Urban planning can include urban renewal, by adapting urban planning methods to existing cities suffering from decay and lack of investment.[1]



In the Neolithic period, agriculture and other techniques facilitated larger populations than the very small communities of the Paleolithic, which probably led to the stronger, more coercive governments emerging at that time. The pre-Classical and Classical periods saw a number of cities laid out according to fixed plans, though many tended to develop organically. Designed cities were characteristic of the Mesopotamian, Harrapan, and Egyptian civilizations of the third millennium BCE (see Urban planning in ancient Egypt).

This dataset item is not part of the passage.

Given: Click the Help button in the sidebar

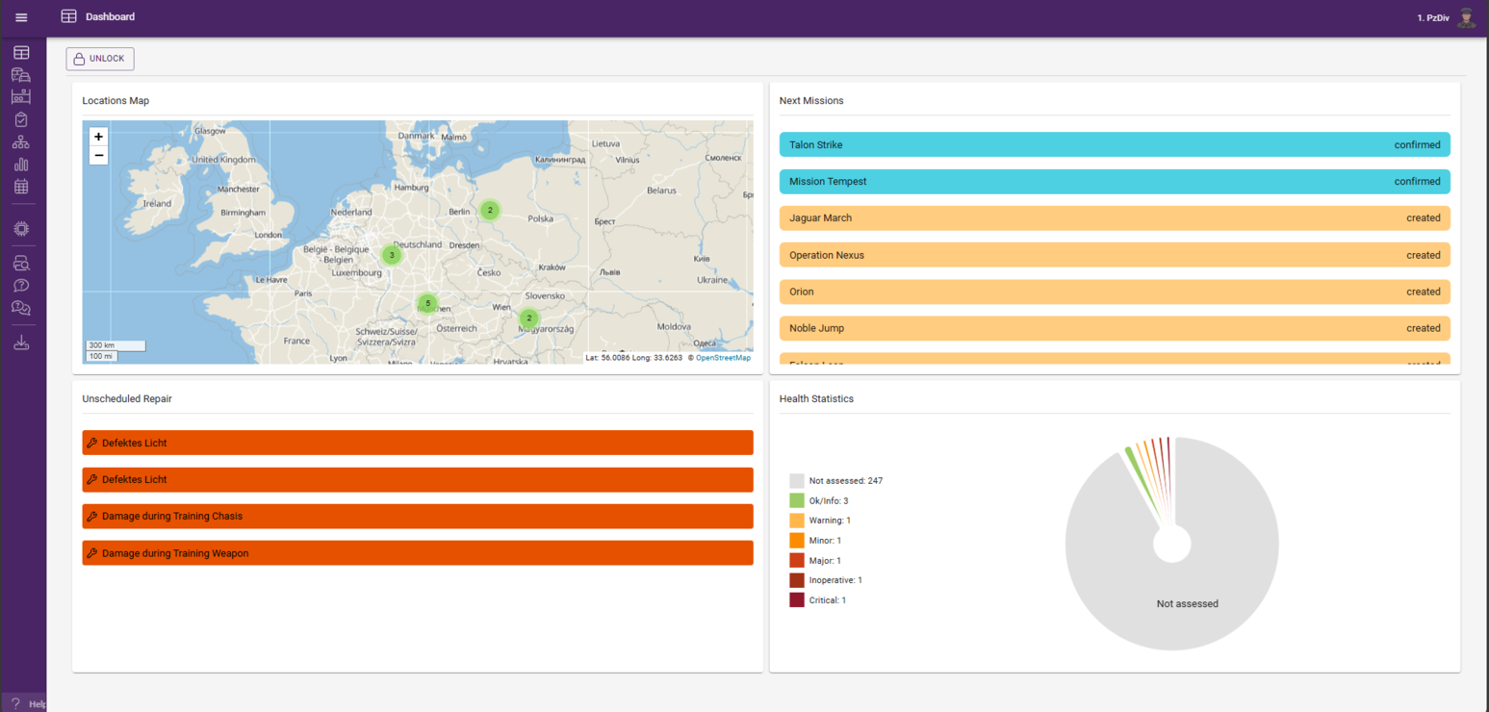Looking at the screenshot, I should pos(25,703).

Distinct characteristics of urban planning from remains of the cities of Harappa, Lothal, and Mohenjo-daro in the Indus Valley Civilization (in modern-day northwestern India and Pakistan) lead archeologists to conclude that they are the earliest examples of deliberately planned and managed cities.[2][3] The streets of many of these early cities were paved and laid out at right angles in a grid pattern, with a hierarchy of streets from major boulevards to residential alleys. Archaeological evidence suggests that many Harrapan houses were laid out to protect from noise and enhance residential privacy; many also had their own water wells, probably for both sanitary and ritual purposes. These ancient cities were unique in that they often had drainage systems, seemingly tied to a well-developed ideal of urban sanitation.[2]